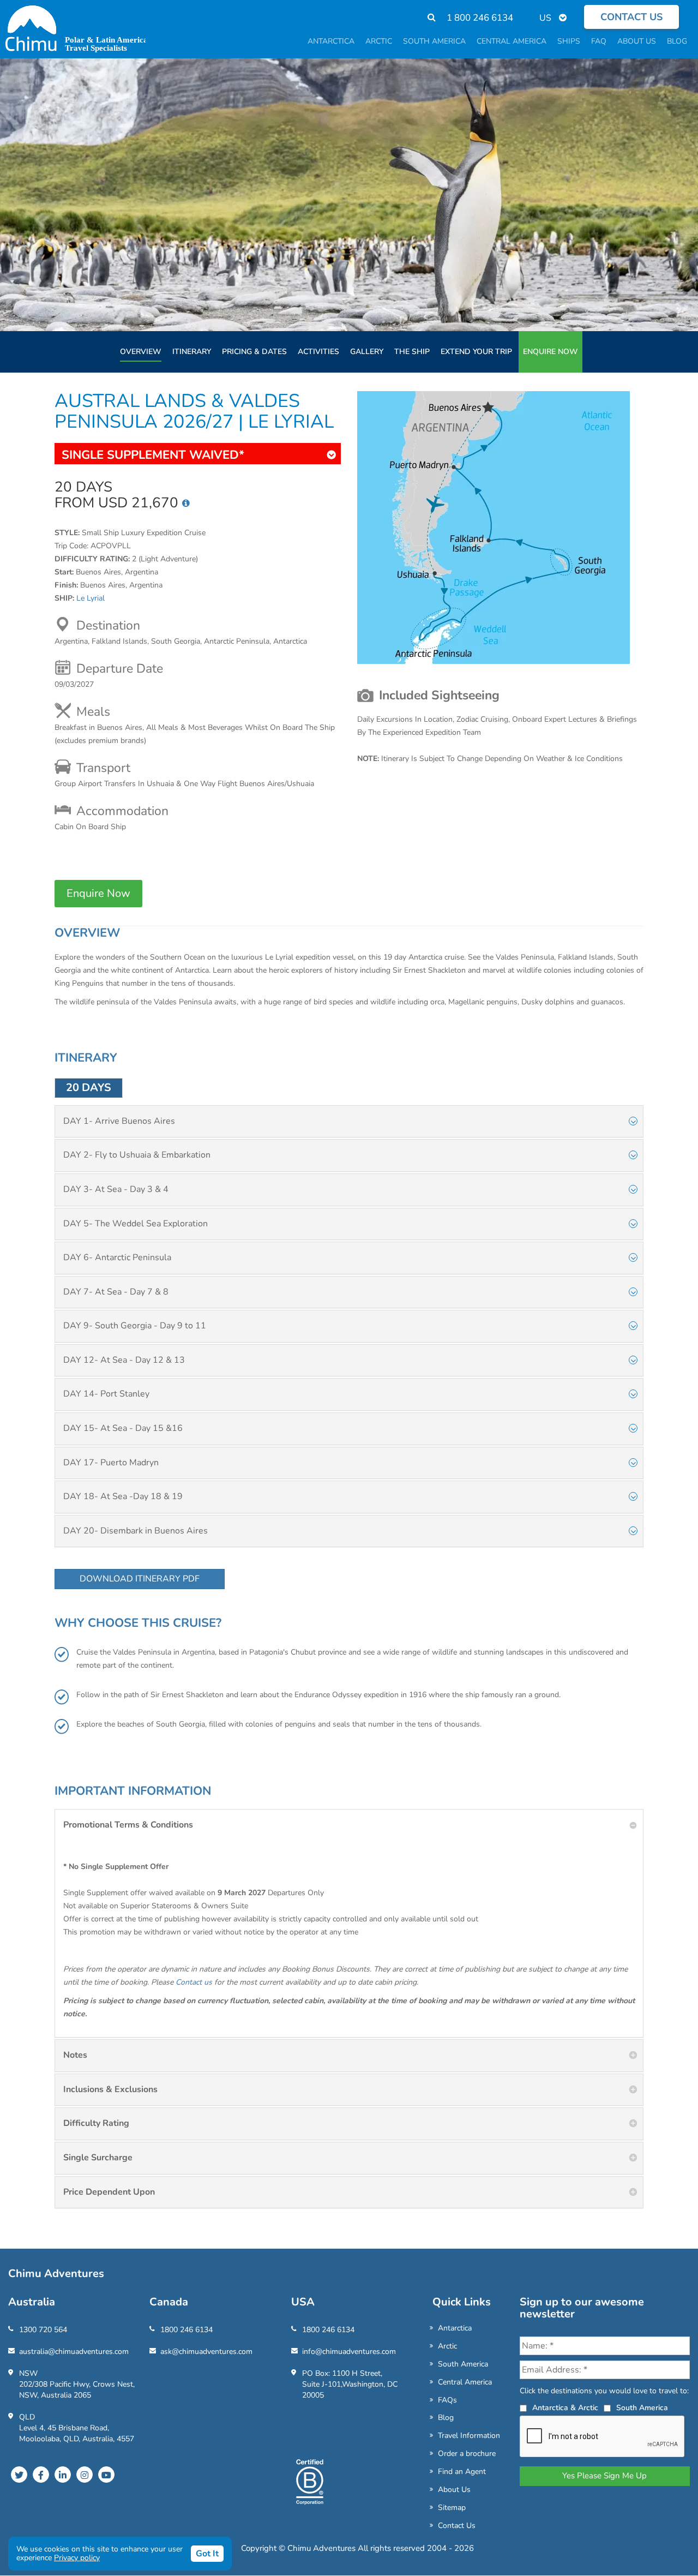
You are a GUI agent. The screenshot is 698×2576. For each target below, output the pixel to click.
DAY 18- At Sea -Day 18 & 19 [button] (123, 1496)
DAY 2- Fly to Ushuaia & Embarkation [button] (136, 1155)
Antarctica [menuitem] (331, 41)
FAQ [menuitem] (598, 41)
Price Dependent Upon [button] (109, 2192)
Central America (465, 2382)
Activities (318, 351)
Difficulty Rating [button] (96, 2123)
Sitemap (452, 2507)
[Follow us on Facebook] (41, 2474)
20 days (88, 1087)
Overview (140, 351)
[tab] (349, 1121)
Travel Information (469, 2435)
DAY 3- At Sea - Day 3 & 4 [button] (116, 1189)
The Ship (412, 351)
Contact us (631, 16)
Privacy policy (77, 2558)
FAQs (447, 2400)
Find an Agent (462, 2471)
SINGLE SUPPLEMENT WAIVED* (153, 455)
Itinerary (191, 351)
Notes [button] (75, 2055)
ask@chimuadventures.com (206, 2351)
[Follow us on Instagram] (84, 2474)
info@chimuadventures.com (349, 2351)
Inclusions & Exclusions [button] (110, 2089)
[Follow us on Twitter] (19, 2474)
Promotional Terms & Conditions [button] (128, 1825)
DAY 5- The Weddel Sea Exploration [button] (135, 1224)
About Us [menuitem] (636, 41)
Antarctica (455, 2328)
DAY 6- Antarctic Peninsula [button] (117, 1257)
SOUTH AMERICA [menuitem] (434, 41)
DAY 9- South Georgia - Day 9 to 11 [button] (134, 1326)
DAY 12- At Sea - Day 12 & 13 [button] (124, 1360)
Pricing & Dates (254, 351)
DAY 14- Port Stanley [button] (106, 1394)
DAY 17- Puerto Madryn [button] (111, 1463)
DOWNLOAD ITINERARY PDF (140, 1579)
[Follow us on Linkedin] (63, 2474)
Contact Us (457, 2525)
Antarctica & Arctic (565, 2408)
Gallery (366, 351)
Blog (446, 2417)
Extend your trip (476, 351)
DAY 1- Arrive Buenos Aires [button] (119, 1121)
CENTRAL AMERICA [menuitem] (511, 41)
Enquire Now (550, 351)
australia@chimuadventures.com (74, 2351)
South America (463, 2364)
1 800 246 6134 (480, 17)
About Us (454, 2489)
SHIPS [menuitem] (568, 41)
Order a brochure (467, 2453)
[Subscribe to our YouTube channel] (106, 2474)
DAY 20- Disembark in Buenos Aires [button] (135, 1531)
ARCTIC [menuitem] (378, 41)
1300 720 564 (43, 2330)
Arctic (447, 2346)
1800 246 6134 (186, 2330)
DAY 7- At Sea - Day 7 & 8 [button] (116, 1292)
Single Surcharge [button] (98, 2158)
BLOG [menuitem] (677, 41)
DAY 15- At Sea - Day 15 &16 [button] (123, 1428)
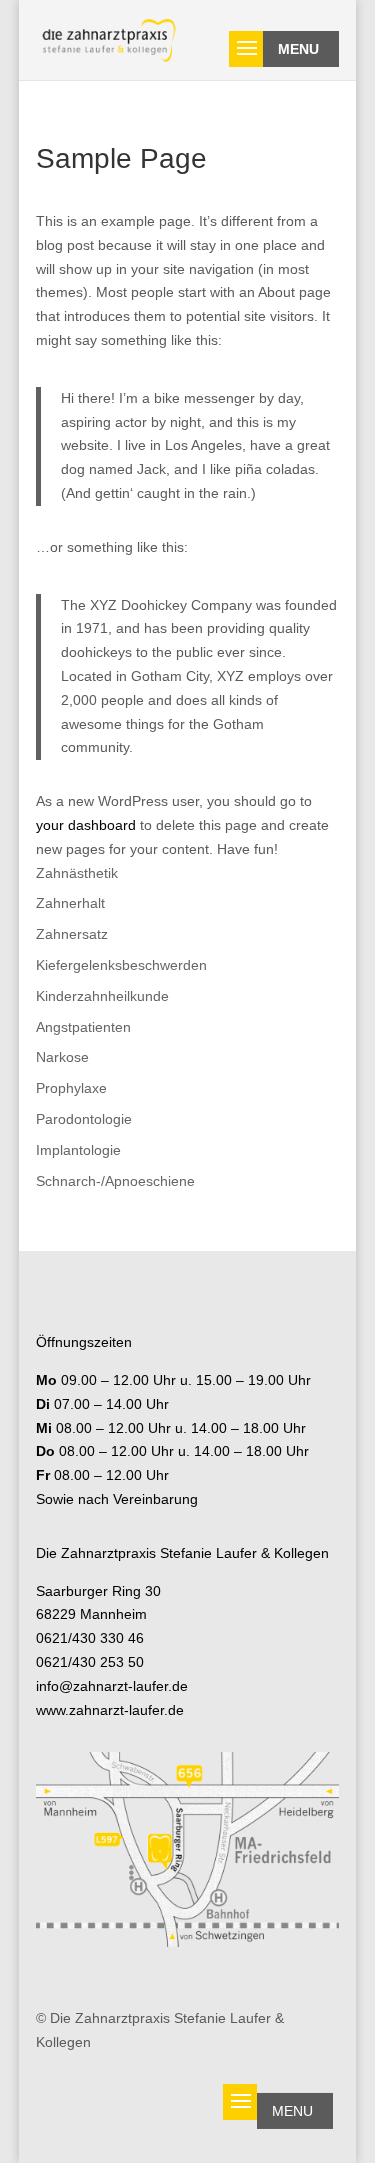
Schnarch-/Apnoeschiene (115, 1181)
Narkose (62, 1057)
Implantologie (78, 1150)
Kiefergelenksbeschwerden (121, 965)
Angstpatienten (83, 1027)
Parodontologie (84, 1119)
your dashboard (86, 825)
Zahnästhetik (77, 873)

.....

Using the entries shown above, reproduce verbatim the lines from the line bearing "DAY 18- At Sea" to the line bearing "DAY 3- At Sea", inclusive.

Response area =>
DAY 18- At Sea -Day 18 & 19 [button] (123, 1496)
DAY 2- Fly to Ushuaia & Embarkation [button] (136, 1155)
Antarctica [menuitem] (331, 41)
FAQ [menuitem] (598, 41)
Price Dependent Upon [button] (109, 2192)
Central America (465, 2382)
Activities (318, 351)
Difficulty Rating [button] (96, 2123)
Sitemap (452, 2507)
[Follow us on Facebook] (41, 2474)
20 days (88, 1087)
Overview (140, 351)
[tab] (349, 1121)
Travel Information (469, 2435)
DAY 3- At Sea - Day 3 & 4 [button] (116, 1189)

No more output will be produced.